Stated goal 1. From the Greenwood Film Festival text, copy the passage starting at "Why We Need" and ending at "push people forward.".
Stated goal 2. According to the Greenwood Film Festival text, how many days did the event that GFF curated last?
Stated goal 3. Resume the text about the Greenwood Film Festival after its final sentence.

Text shown.
Why We Need the Greenwood Film Festival
In recent years, the film industry, along with the world, has experienced major shifts, setbacks, and challenges. This unique time in history demanded that everyone be flexible, adaptable, and called for innovative ideas that would push people forward.
Having to shift gears, many have been searching for purpose and revisiting stashed away youthful dreams they lost as adults. With that, we see the likes of new black filmmakers on the horizon who see the value of using their voice for truthful storytelling. Whether unlocking hidden mysteries of the past, shining light on generational curses, or exploring the beauty of black love, these artists are making waves in unapologetic black expression.
With an industry that is still underrepresented in black filmmakers, writers, and other talent, the need for safe, creative spaces to highlight truthful storytelling is outstanding and overdue. That’s what makes the timing of the Greenwood Film Festival so beautiful. Founded in the year of the 100th commemoration of the Black Wall Street Massacre, GFF curated a three day event that welcomed various creatives across the nation to celebrate black film and learn from past struggles and pain as the black community continues to fight for their voices to be heard and their stories to be told.

Data excerpt.
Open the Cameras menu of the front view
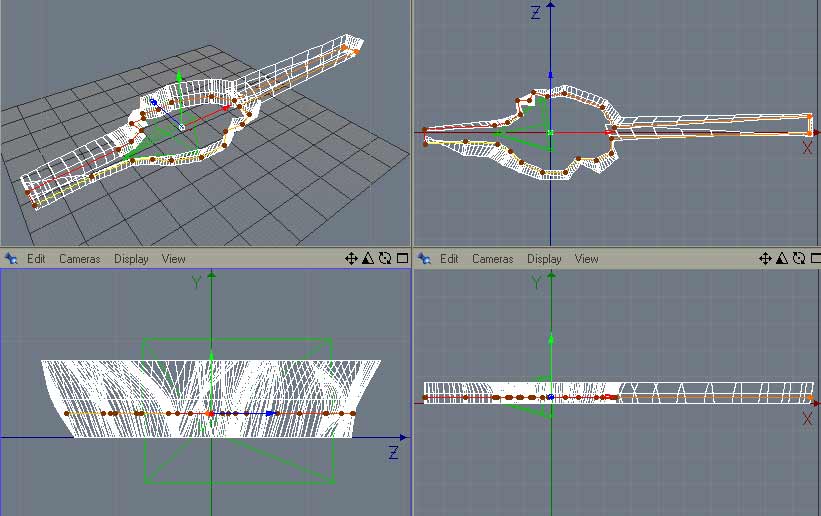821x516 pixels. [492, 258]
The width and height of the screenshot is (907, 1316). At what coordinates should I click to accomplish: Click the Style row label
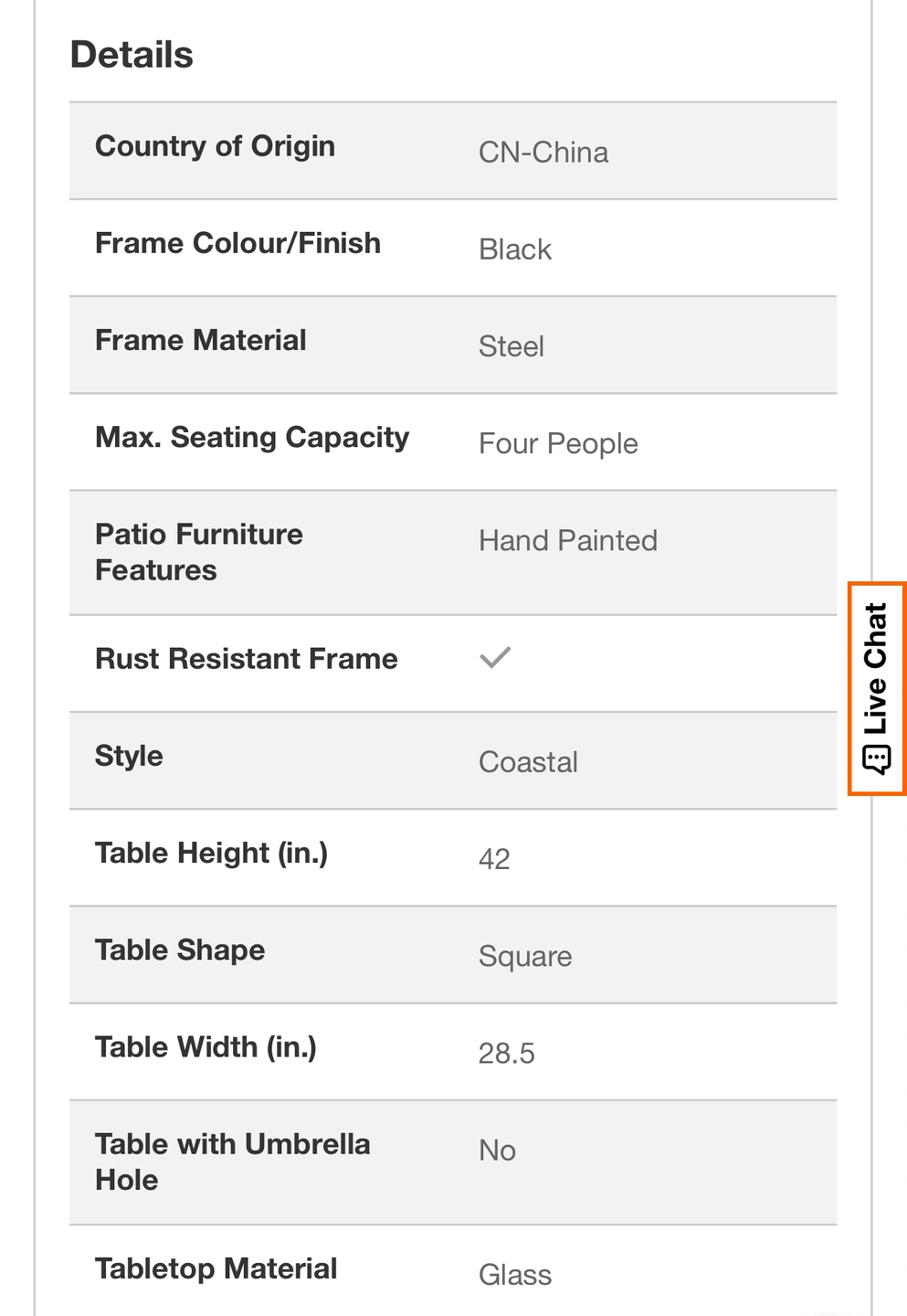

Right answer 1.
Why We Need the Greenwood Film Festival
In recent years, the film industry, along with the world, has experienced major shifts, setbacks, and challenges. This unique time in history demanded that everyone be flexible, adaptable, and called for innovative ideas that would push people forward.

Right answer 2. Three days.

Right answer 3.
And this year is no different as GFF invites filmmakers to bring truth to audiences that isn’t always available within arm’s reach. “Use your cellphones, your house, your cousin’s car. Because waiting for all the equipment you need doesn’t produce a film. Use what you have because the value is not in the lens itself, but what it’s able to capture” (Dennis Y. Delemar). This season demands that filmmakers be innovative no matter what. Dwindled funds? Build relationships and resources. Lacking experienced crew? Use friends or family who will make time to show their support. The point is that there will always be some challenge, great or small, but the need will remain. The message is the same today: Truthful storytelling telling now. It’s not just for the person creating art, but for whoever sees it and is inspired to do the same, from this generation to the next.
And this is only the beginning.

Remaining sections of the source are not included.